In AE we have directional signals which are actuated by a kind of "lever," but I've never heard it called that. When it's referred to at all, it's simply called "directional." "Put your directional on."
Well, If I knew what these devices do I'd know if they are exactly the same or different.
I only know they are mechanical parts of a car (that's for sure), but I don't know if they can be used interchangeably. My doubt is because "steering" and "direction" are usually synonyms in the automotive field, but I don't know about this particular case.
Someone with knowledge about mechanics should know the answer (It's not my case)
Where did you see this list? What is its purpose?
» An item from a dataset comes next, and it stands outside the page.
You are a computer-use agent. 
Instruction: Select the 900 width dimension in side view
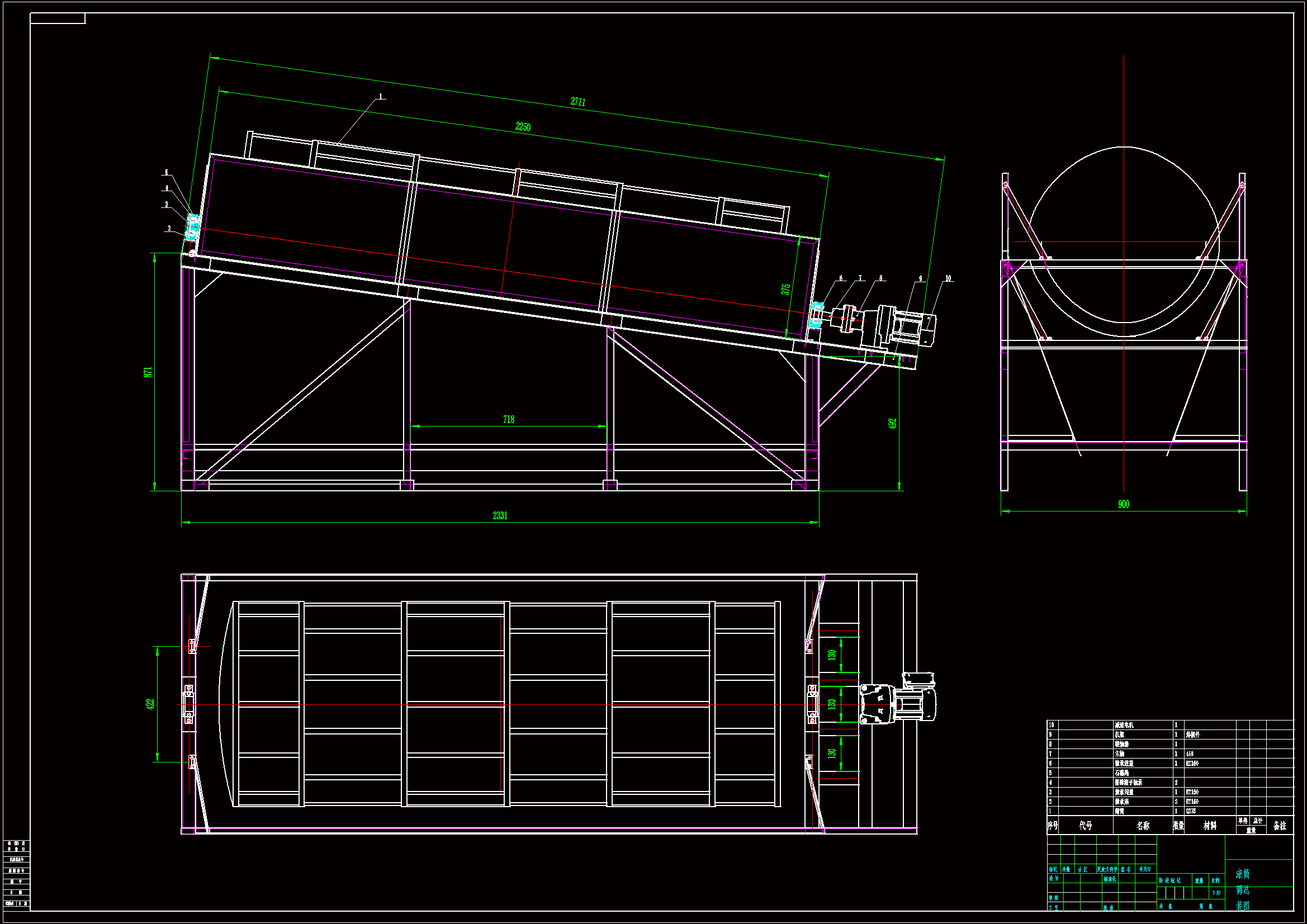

What country is it from, or in what variety of English is it written?
The names for car parts vary from country to country, and technical writing may contain terms that are unfamiliar to anyone outside that particular field.
Some very old cars were steered by levers, like this one. Some futuristic design concepts use levers for steering, like this one. However, the concept of a "steering lever" does not apply to any car produced for general sale in at least the past 75 or so years, or that will probably be produced for general sale in the near future. It is not a phrase that anyone uses.
Electric cars that do not have the usual type of transmission have a lever that selects forward (D, for Drive) or reverse (R) motion*. (This picture shows the lever in a Toyota Prius.) This could be called a "direction lever," though I've never heard it called that. Most people call it a "transmission lever" by analogy with gasoline- and diesel-powered cars.
*Or N for Neutral, or B for forward motion with added engine braking when the driver removes his or her foot from the accelerator pedal.